Health insurance companies have been mandated by the new Health Reform Law to modify some of their policies, which may raise the cost of insurance. They are now prohibited from dropping people from insurance while they are sick. Now, they cannot deny coverage to children with pre-existing conditions. They can no longer impose a cap on the amount they will pay during a person’s lifetime. In 2011 they have to start paying 80 percent of their earnings towards medical treatment. In 2014 they can no longer refuse to sell policies to anyone, with or without a pre-existing condition, and the price they set for policies can’t be based on the customer’s health condition. So, by 2014, no one will be excluded from obtaining health insurance in the United States.

These measures, particularly the provision that doesn’t allow insurance companies to deny insurance based on a person’s health status, will go a very long way in reducing our overall health care costs. With universal coverage, many illnesses can be cured in their early stages, thus avoiding the most expensive treatments, those in the emergency room.

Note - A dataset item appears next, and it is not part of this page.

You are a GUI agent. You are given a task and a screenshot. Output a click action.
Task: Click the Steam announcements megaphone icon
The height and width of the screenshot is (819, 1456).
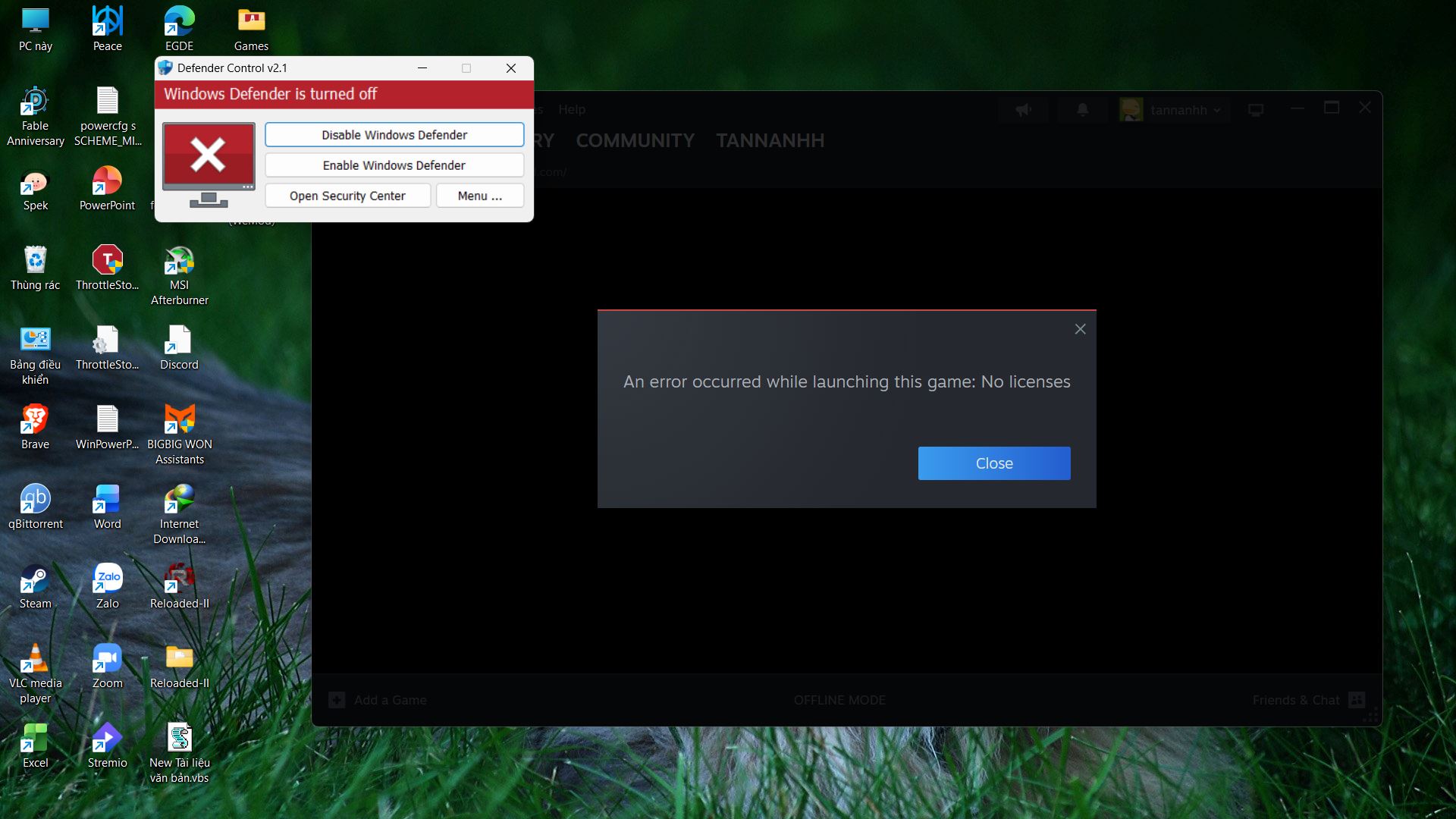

All of us should pursue a clearer understanding of the purpose of health insurance companies. They are not humanitarian, non-profit organizations, but businesses with the objective of making a profit. Much of the misunderstanding is fostered when an ailing patient is told by the insurer that their medical requirements are not covered by their policy. It is therefore absolutely imperative that you’re clear about what your policy will cover before you enter into an agreement for coverage. Nobody likes to spend money needlessly, but when it comes to spending money on your health, without an insurance company, you could do worse. Know your policy and expect health insurance companies to strictly abide by it. Whether we like it or not, we can’t do without them, and they can’t do without us. You’ll appreciate them most when that $13 thousand dollar bill comes in following a brief visit to the emergency room, and you don’t have to pay a dime. Then spend or save that $13 thousand for your future needs, such as college or retirement!